Front National

Un gros bémol

« Marine le Pen, le plébiscite ouvrier » titre le Journal Du Dimanche du 24 avril.
L’information provient d’un sondage Ifop/Paris-Match/Europe 1. La démonstration est apparemment éloquente : « La fille Le Pen recueille 36 % des voix chez les travailleurs (comprenez les ouvriers) ». Très loin devant Dominique Strauss-Kahn (17 %) et Nicolas Sarkozy (15 %).
Il y a juste un gros bémol (comme vient de le souligner très justement Le Canard Enchaîné). Dans un échantillon national de sondage comme celui qui a été réalisé, le nombre d’ouvriers interrogés est au maximum de 160, ce qui veut dire que « le plébiscite » de Marine Le Pen est basé sur la réponse d’environ 50 personnes.
Loin de moi l’idée de nier qu’effectivement Marine Le Pen réussit une percée notamment dans les classes populaires au détriment du Parti Socialiste et auprès des déçus du sarkozysme. Mais trop c’est trop. Il est temps d’arrêter cette exploitation abusive de données sommaires sans tenir compte des précautions méthodologiques expressément indiquées par les responsables des instituts y compris sur le sondage en question : c’est un résultat « à un moment donné » qui n’est pas prédictif du scrutin, et la marge d’erreur est d’autant plus importante que l’échantillon est faible.
Mais surtout, même dans cet univers où tout fait matière à vendre, à chercher le scoop, à privilégier le sensationnel, chacun devrait s’interroger sur la responsabilité qu’il prend non seulement à banaliser le Front National mais même à promouvoir Madame Le Pen.

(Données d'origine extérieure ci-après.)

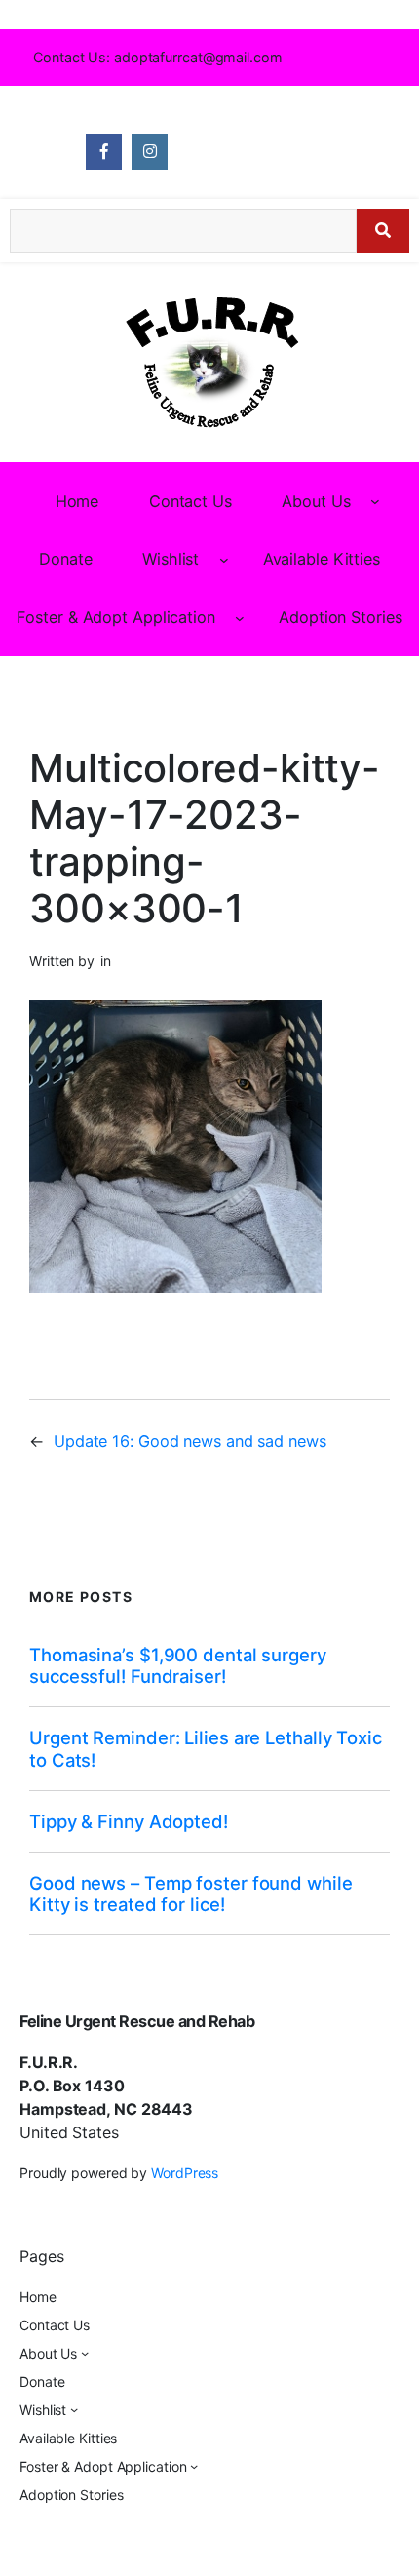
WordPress (184, 2173)
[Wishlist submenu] (224, 560)
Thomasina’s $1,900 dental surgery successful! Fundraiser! (177, 1665)
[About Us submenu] (375, 501)
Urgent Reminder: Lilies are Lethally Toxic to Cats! (205, 1748)
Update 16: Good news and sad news (190, 1441)
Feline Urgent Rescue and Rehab (136, 2021)
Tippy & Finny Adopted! (128, 1821)
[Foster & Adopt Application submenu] (240, 617)
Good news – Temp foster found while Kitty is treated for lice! (191, 1893)
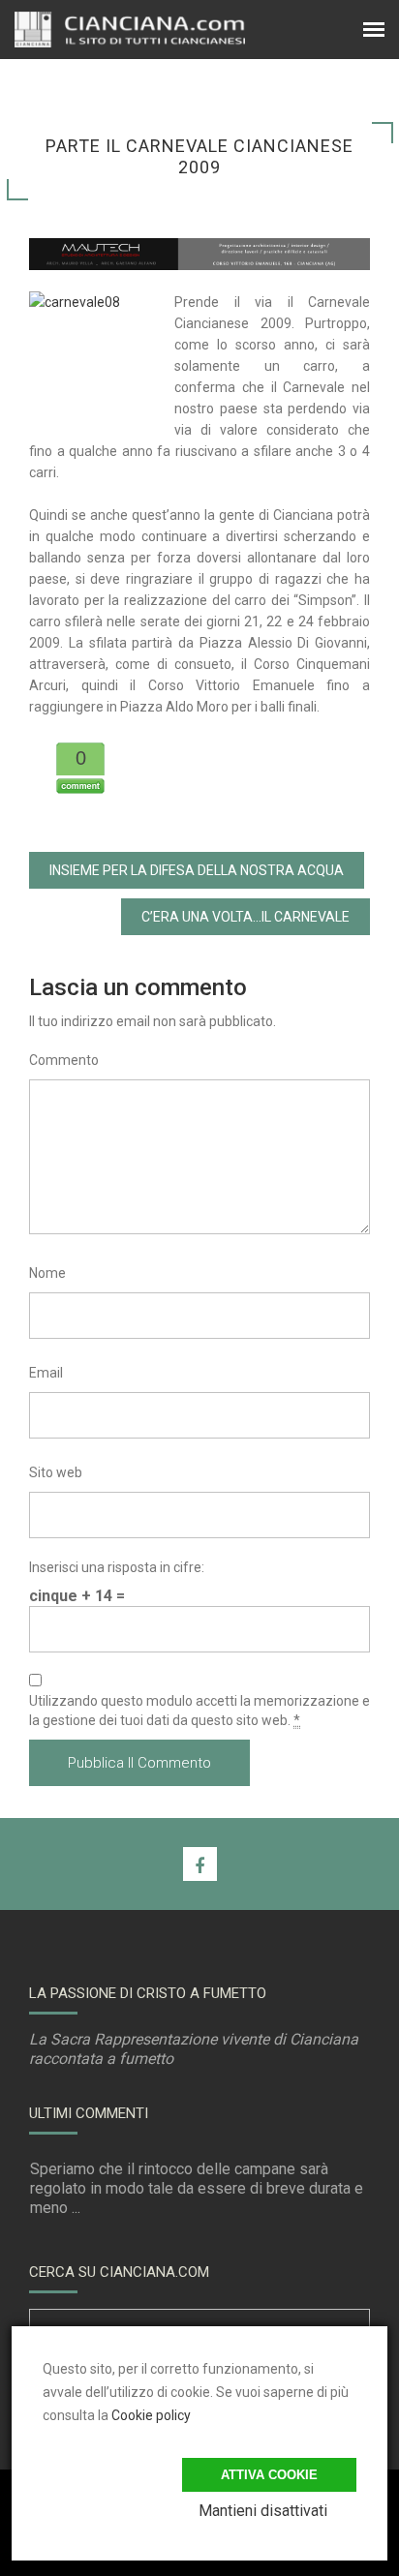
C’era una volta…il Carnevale (245, 916)
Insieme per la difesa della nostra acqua (196, 870)
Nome (47, 1273)
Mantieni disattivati (263, 2510)
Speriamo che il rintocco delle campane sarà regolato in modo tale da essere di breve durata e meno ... (196, 2188)
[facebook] (200, 1864)
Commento (64, 1060)
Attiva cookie (269, 2475)
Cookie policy (151, 2415)
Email (46, 1372)
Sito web (55, 1472)
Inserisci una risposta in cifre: (116, 1567)
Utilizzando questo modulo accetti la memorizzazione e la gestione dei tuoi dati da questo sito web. (199, 1710)
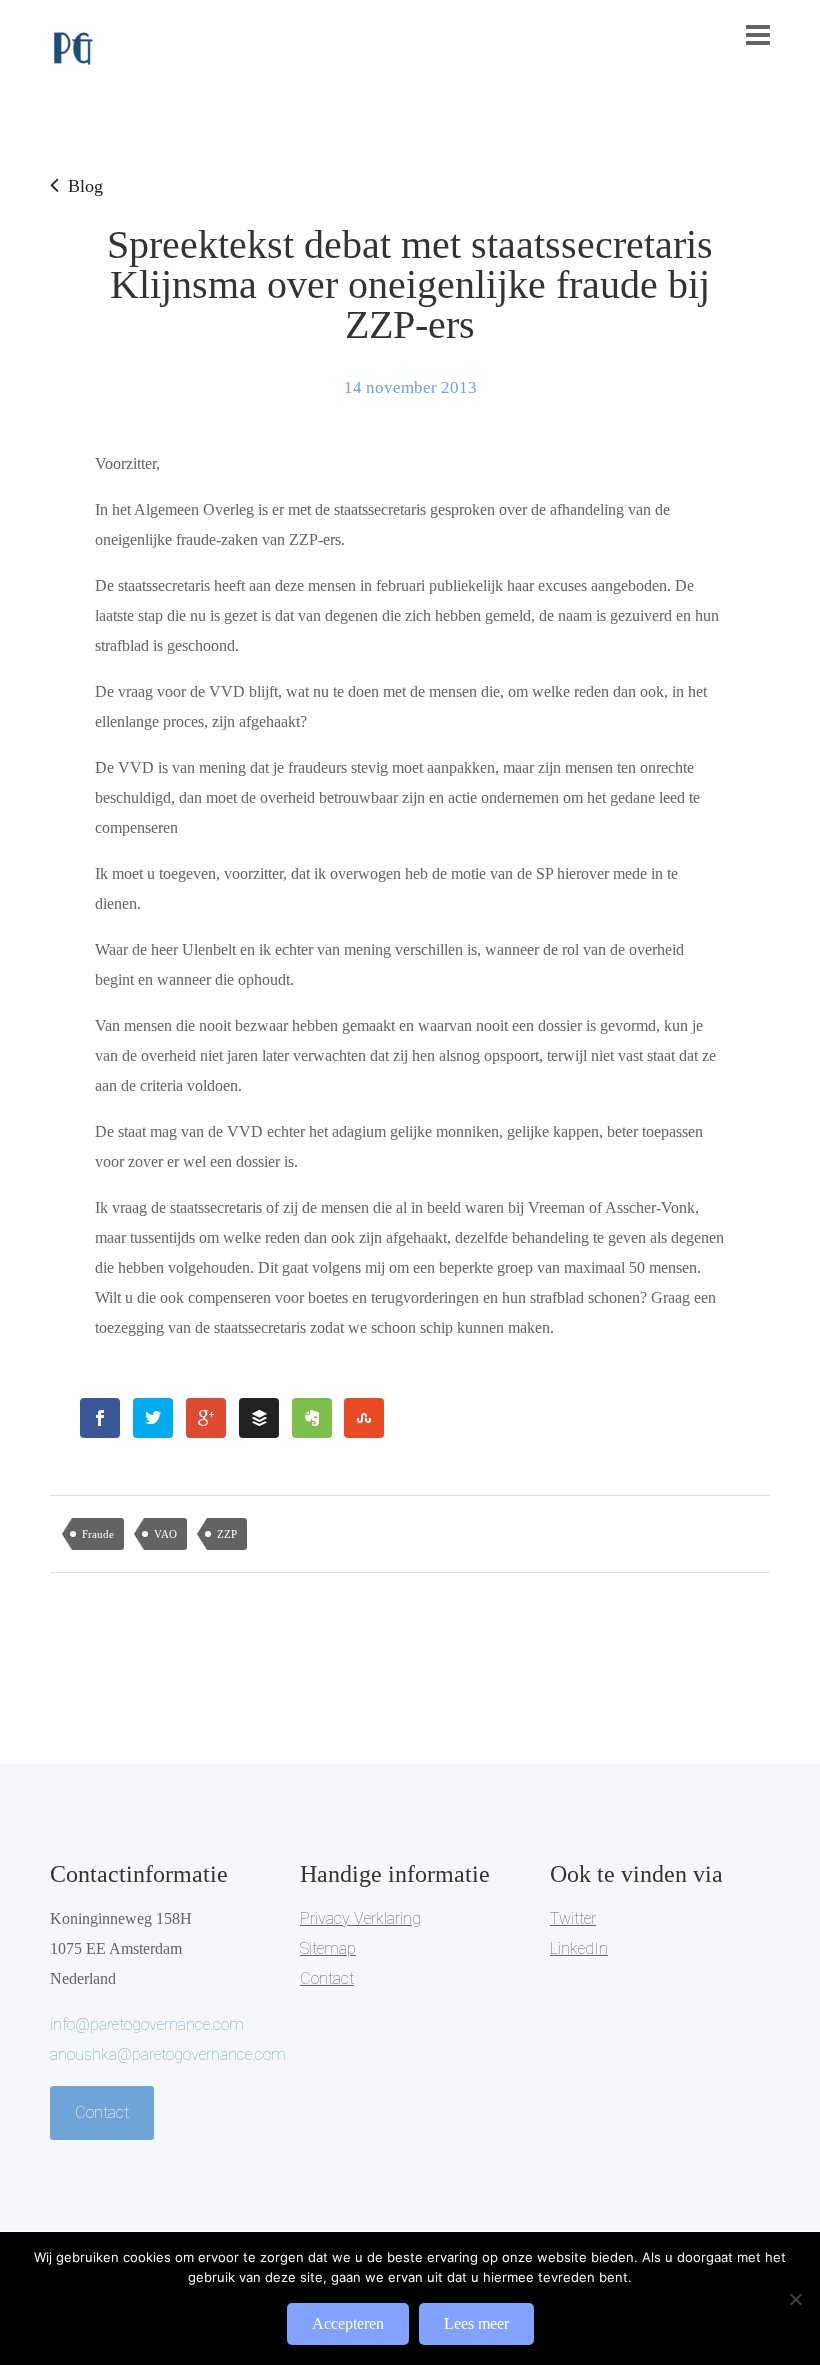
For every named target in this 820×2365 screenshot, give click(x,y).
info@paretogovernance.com (147, 2024)
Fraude (98, 1534)
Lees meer (476, 2323)
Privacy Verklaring (360, 1918)
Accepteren (348, 2323)
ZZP (227, 1534)
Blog (85, 186)
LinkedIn (579, 1948)
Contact (102, 2112)
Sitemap (328, 1948)
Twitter (573, 1918)
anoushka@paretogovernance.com (168, 2054)
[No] (795, 2299)
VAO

Les fantasmes sur le Front National

Dans son bloc-notes de l’hebdomadaire Marianne, Jean-François Kahn théorise comme d’autres sur la remontée du Front National et va jusqu’à imaginer une alliance future inéluctable entre une UMP affaiblie et un Front National revigoré.

Remettons d’abord les choses à leur juste place. Cette « percée » du Front National a été d’autant plus limitée qu’il a été éliminé du second tour dans plus de régions qu’en 2004 ce qui est quand même un indicateur de perte d’influence nationale.

Admettons aussi que le score du Front National et celui de la gauche sont apparus d’autant plus élevés que l’abstention d’une partie de la droite républicaine a été significative.

Et puis relevons que la situation est bien différente pour des élections présidentielles ou législatives, des consultations à enjeux forts et participation électorale massive.

Jean-François Kahn rejoint dans ses analyses la thèse de M. Todd, démographe, qui déclarait dans Libération du 18 mars « au point que, par défaut, le Front national se retrouve presque en situation d’occuper le rôle de la droite traditionnelle ». Il est vrai que M. Todd a de la constance dans l’analyse … et l’erreur. Il pronostiquait déjà, pour la présidentielle de 2007 un effondrement des deux grands partis qui selon lui « n’intéressaient plus personne » et un triomphe du Front National. On sait ce qu’il en est advenu.

Il me semble que nous sommes ici dans une sorte de fiction, d’obsession, la résultante d’une forme d’hystérie anti-Sarkozy.

Lorsque Nicolas Sarkozy, candidat aux présidentielles, fait reculer le Front National, il est accusé de courir après l’extrême droite. Et les mêmes, 3 ans plus tard, exagèrent à souhait la remontée du Front National, toujours pour l’accabler.

Certains devraient ouvrir les yeux, voir un peu partout en Europe une montée du populisme accentuée par la crise, les difficultés sociales, la peur du déclassement, sans commune mesure avec ce qui se passe en France. On ne fait pas baisser la fièvre en cassant le thermomètre mais en apportant des solutions, en réformant, en modernisant ce pays dans la perspective de la reprise, en prouvant – et c’est ce sur quoi Nicolas Sarkozy a été élu en 2007 – que le syndrome de la dépossession du politique par rapport à l’économie et la finance mondialisées n’a rien d’inéluctable.

Elle est bien là, au delà des anathèmes et des outrances, la vraie réponse à l’inquiétude et parfois la désespérance : avoir encore prise sur notre destin.

Juste un petit mot rapide avant le prochain papier.

En complément de mon billet sur Monsieur Badiou, lisez le dossier très éclairant de l’hebdomadaire Marianne publié cette semaine. C’est encore beaucoup plus effrayant que ce que je pensais ou écrivais. Et cela équilibre utilement la véritable promotion qui est faite, comme l’écrit Marianne, à ce « perdant dont l’originalité consiste à défendre tout ce qui a échoué ».

On retrouve ici la question obsédante pour les médias qui se posait avec Monsieur Le Pen : pas de censure, certes, mais pas non plus de cette complaisance racoleuse que l’on voit poindre ici ou là.